**YOUR TASK:** Turn the lines below, from the line with "Task: Open question 2 in exam navigation" to the line with "Action: (x=496, y=155)", both included, into a numbered list. Skip blank lines and leave out the pictures.
## begin RECORDS FOR THIS TASK
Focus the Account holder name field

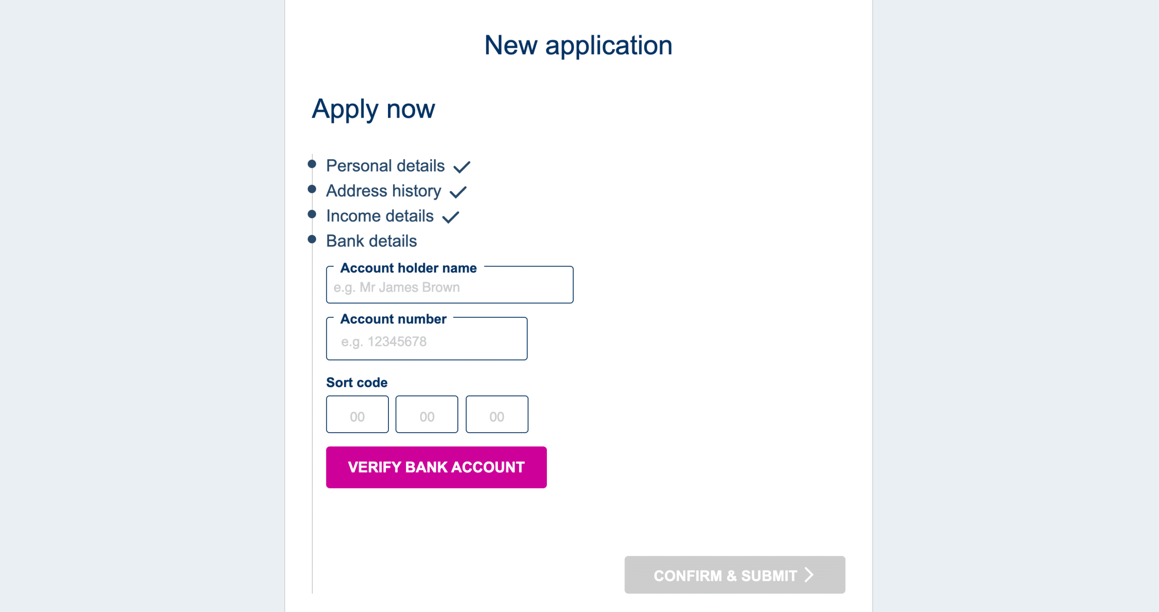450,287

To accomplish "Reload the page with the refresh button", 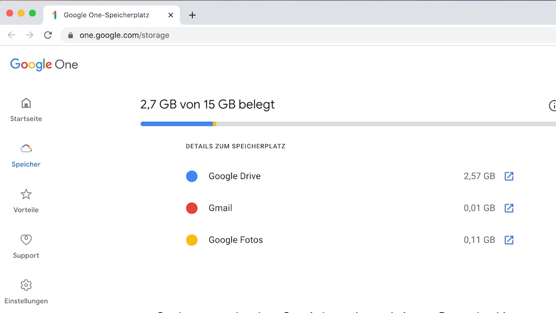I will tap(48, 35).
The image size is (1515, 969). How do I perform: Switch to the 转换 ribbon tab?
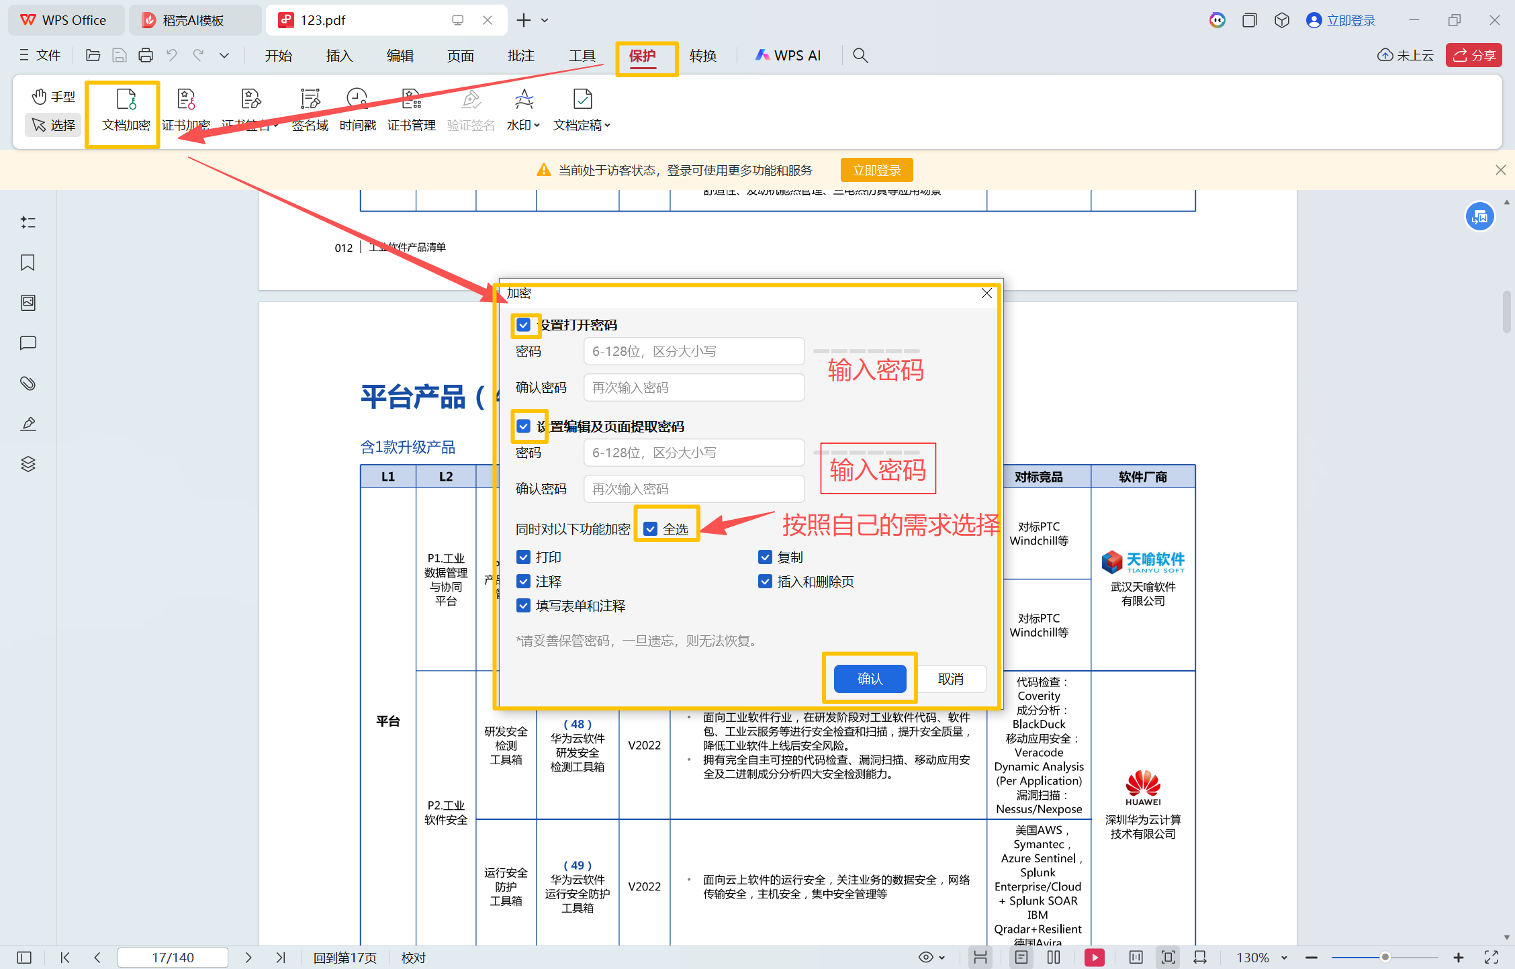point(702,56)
## end RECORDS FOR THIS TASK
## begin RECORDS FOR THIS TASK
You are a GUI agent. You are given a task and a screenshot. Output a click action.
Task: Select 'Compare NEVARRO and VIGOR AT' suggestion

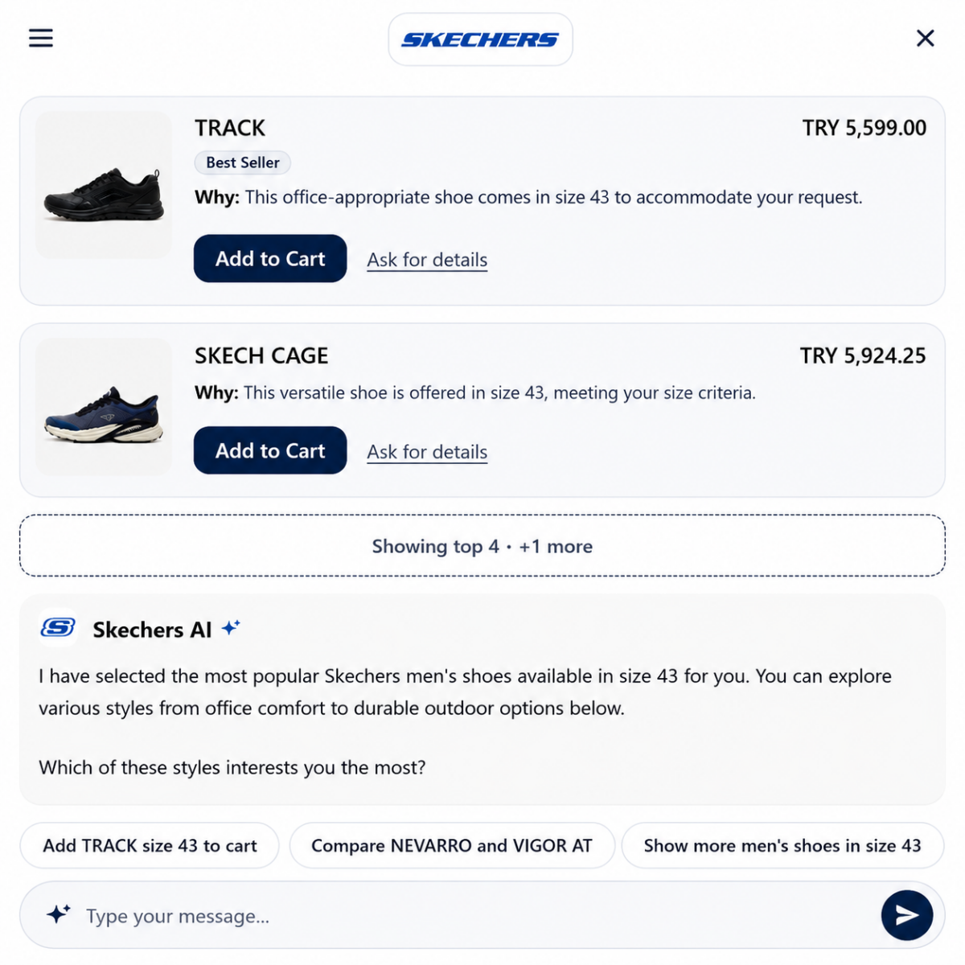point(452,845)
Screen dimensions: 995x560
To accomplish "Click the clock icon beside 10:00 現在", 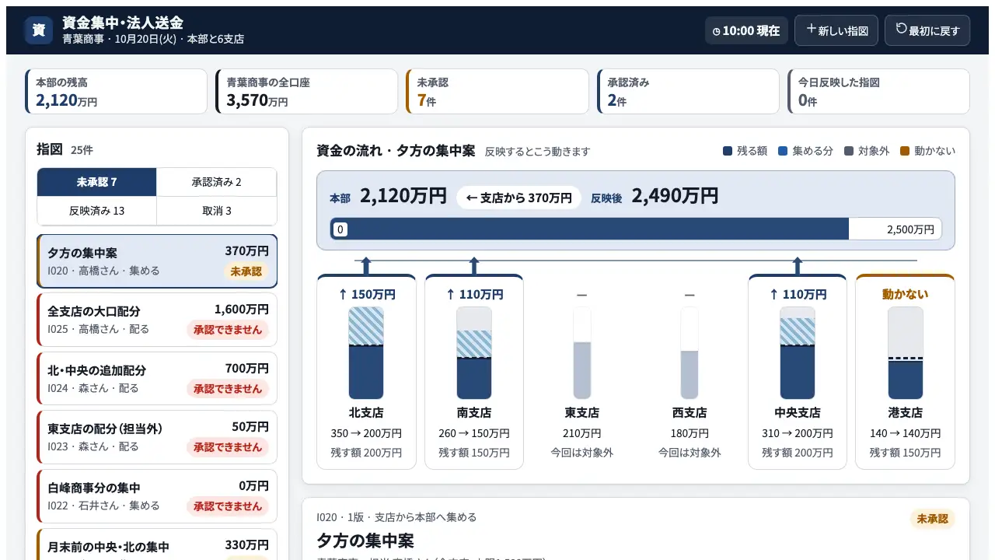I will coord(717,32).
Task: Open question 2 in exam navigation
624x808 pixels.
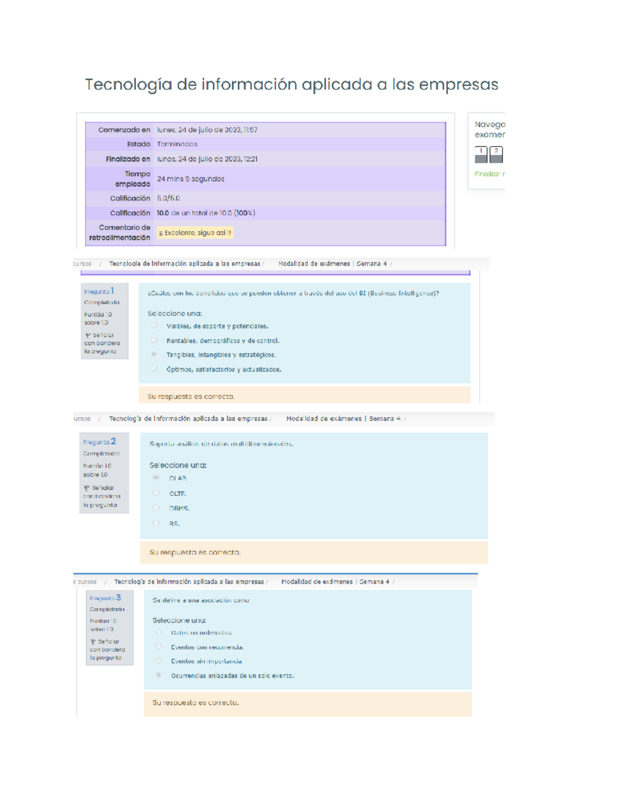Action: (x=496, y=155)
## end RECORDS FOR THIS TASK
**RESULT OF THE EXERCISE:**
1. Task: Open question 2 in exam navigation
2. 624x808 pixels.
3. Action: (x=496, y=155)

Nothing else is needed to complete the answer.